The Wall Street Journal has an excellent piece about the 40th anniversary of the release of the Harder They Come film and sound track, released in February, 1973. The article includes an incredibly detailed interview about the song's development and its recording in Jamaica with Jimmy Cliff, who composed and sang the title song (and starred in the film), bassist Jackie Jackson, and guitarist Hux Brown who played on it. Read the interview here.
According to Cliff:
The first development of my song is actually in the movie—when the guitarist and I are rehearsing a song in the church. That's an early draft of "The Harder They Come." The rest of the music came fast. When I have a title, the rest always comes very fast. I'm quite good at melodies.
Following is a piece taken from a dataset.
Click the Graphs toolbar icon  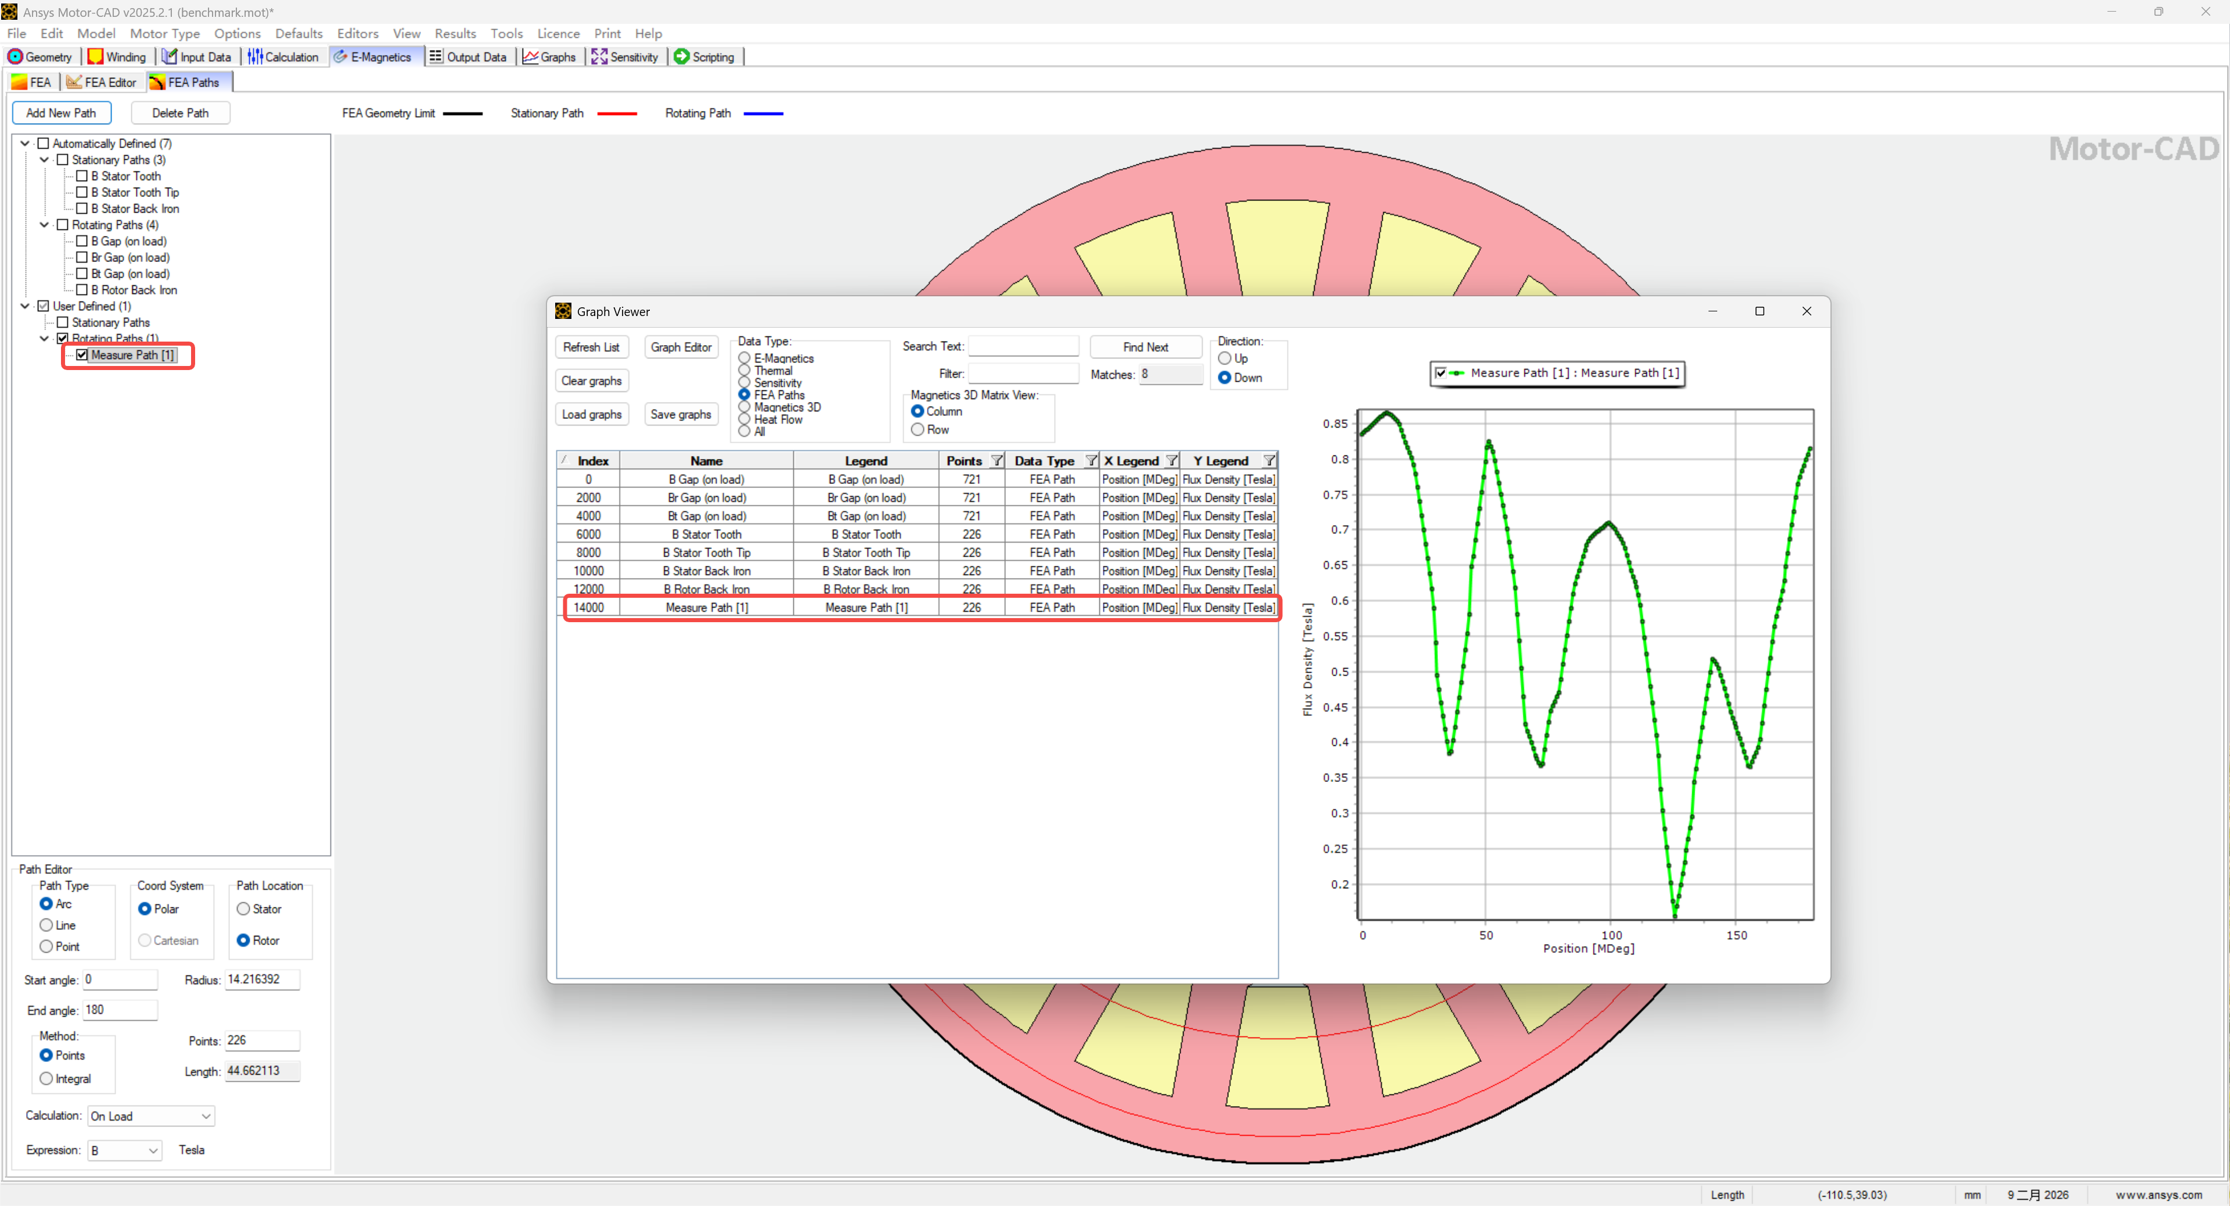530,56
The lyrics came from my past. I grew up in the church and had always questioned what they were telling me. Like the promise of a pie in the sky when you die. The second verse about oppressors trying to keep me down kind of reflected my own life—coming out of the ghetto in Jamaica and fighting the system. I wanted the song to have a church feel and to reflect the environment I grew up in—the underdog fighting all kinds of trickery.The release in the U.S. of 'The Harder They Come', (a movie that required subtitles so that American audiences could follow the dialogue) had an impact far beyond its modest take at the box office. While the film had a cultural impact and developed a strong cult following in the years following its release, it was the movie soundtrack which captured the hearts and minds of like minded people across the country introducing reggae to a wider American audience. In fact, the movie can be credited with giving rise to the first American reggae band -- The Shakers -- who were musical pioneers playing reggae when it was an odd, foreign sound to most Americans born and raised on rock and roll.
The soundtrack of 'The Harder They Come' captured reggae at the moment it entered its own golden age at the start of the 1970's -- with a variety of styles, rhythms and exotic lyrics. It included songs by Cliff, The Maytals, The Slickers and others -- soulful ballads, upbeat rockers and even songs that quoted scripture and preached peace. The film became a primer for Americans about reggae music and the Jamaican experience. According to an essay in The Criterion Collection, a film publication, 'The soundtrack of 'The Harder They Come' is something like the Sgt, Pepper’s of reggae—one of the hippest and most memorable collections of Jamaican music ever recorded."